10. Facebook Timeline
Facebook's new profile layout, Timeline, is designed to be a better way to "tell your life story." Timeline was supposed to roll out a few weeks after its September debut, but we still haven't seen it (in mass effect) as of early December.
9. Windows Phone 7 Platform
Microsoft's efforts in the mobile OS arena have been greeted by big yawns from the majority of smartphone shoppers. But Windows Phone 7's prospects may brighten in 2012. The new Windows Phone 7.5 (Mango) software adds the features and fine-tuning that the OS needs to compete with Android and iOS.
8. Android 4.0 Phones
The latest version of Google's mobile operating system is already generating buzz in the mobile world. Android 4.0 offers a lot to love: a polished interface, improved multitasking, better search tools, and the intriguing-yet-gimmicky Face Unlock and Android Beam.
7. Xbox 360 Update
Will the next-generation Xbox arrive in 2012? The latest rumors from reliable sources, including Supersite for Windows editor Paul Thurrott, say the next Xbox is slated for a 2013 debut. Until then, Xbox fans will have to be content with software upgrades, including an Xbox 360 dashboard update sporting a Windows 8, Metro-style interface.
6. Apple iPhone 5
When Apple unveiled the iPhone 4S in October, many fans felt a twinge of disenchantment. The iPhone 4S has some nice changes under the hood--including the voice-recognizing personal assistant Siri and an excellent 8-megapixel camera--but it looks virtually identical to its predecessor.
5. Wider Choice of Tablets
Tablets are currently going in two directions, splitting into the "just good enough" variety and the "powerful yet pricey" business models.
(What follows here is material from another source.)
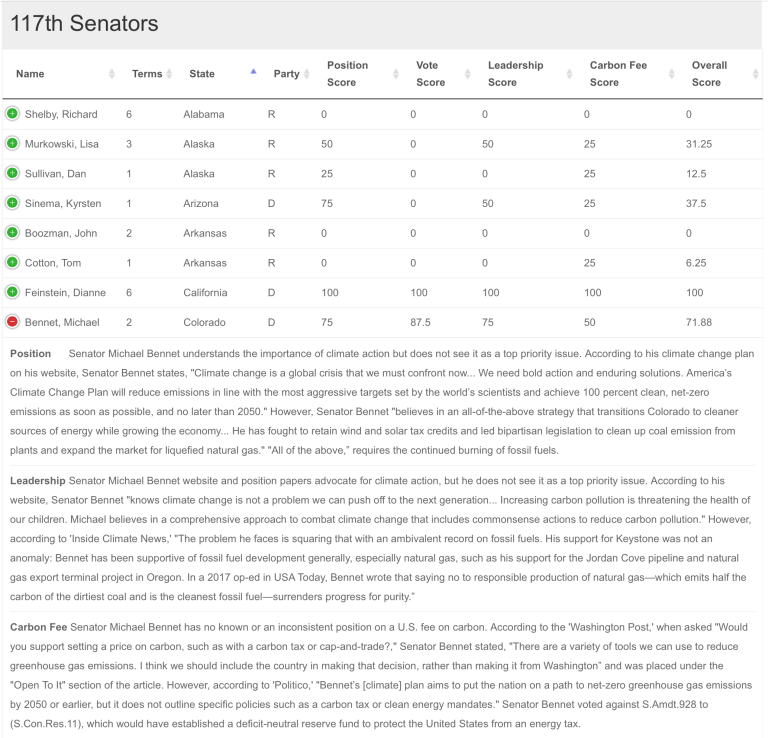Click the name Murkowski, Lisa
This screenshot has width=768, height=738.
click(60, 144)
4. Quad-Core Mobile Devices
Speedy dual-core processors, such as Apple's A5 in the iPad 2 and iPhone 4S, will soon be old news as even faster quad-core chips migrate to the mobile market. Chip maker Nvidia says that smartphones featuring its quad-core Tegra 3 processors may arrive in the first half of 2012. And quad-core tablets, such as the Tegra 3-powered Asus Eee Pad Transformer Prime, are already here. Qualcomm, meanwhile, says that its quad-core Snapdragon chips will appear in Windows 8 tablets in the second half of 2012.
3. Smarter TVs From Apple and Sony
Rumors of an Apple-branded TV set aren't new, but recent developments lend credence to reports that the folks in Cupertino are cookin' up something good. According to Steve Jobs's biographer Walter Isaacson, Apple's cofounder was obsessed with the smart-TV concept, and had been working diligently on a genre-defining television interface before he passed. Piper Jaffray analyst Gene Munster, a longtime Apple watcher, recently predicted that an Apple television would debut by the end of 2012 or by the start of 2013.
2. Microsoft Windows 8
Microsoft's next operating system promises to be everything. Designed to power both tablets and conventional PCs, Windows 8 is ambitious and risky. The new OS will feature the touch-oriented Metro interface that we first saw in Windows Phone 7. That means Microsoft's "reimagined" flagship OS will be the first Windows version since the iconic Windows 95 to revamp, rather than simply tweak, the desktop interface.
1. Apple iPad 3
If the gossip is true, the next-generation iPad will be a sight to behold. Its most compelling (alleged) feature: a 2048-by-1536-pixel display, offering four times the resolution of the iPad 2's 1024-by-768-pixel screen. Assuming that Apple maintains its tablet-upgrade cycle, we can expect to see the new slate in the spring (the iPad and iPad 2 each shipped in the spring).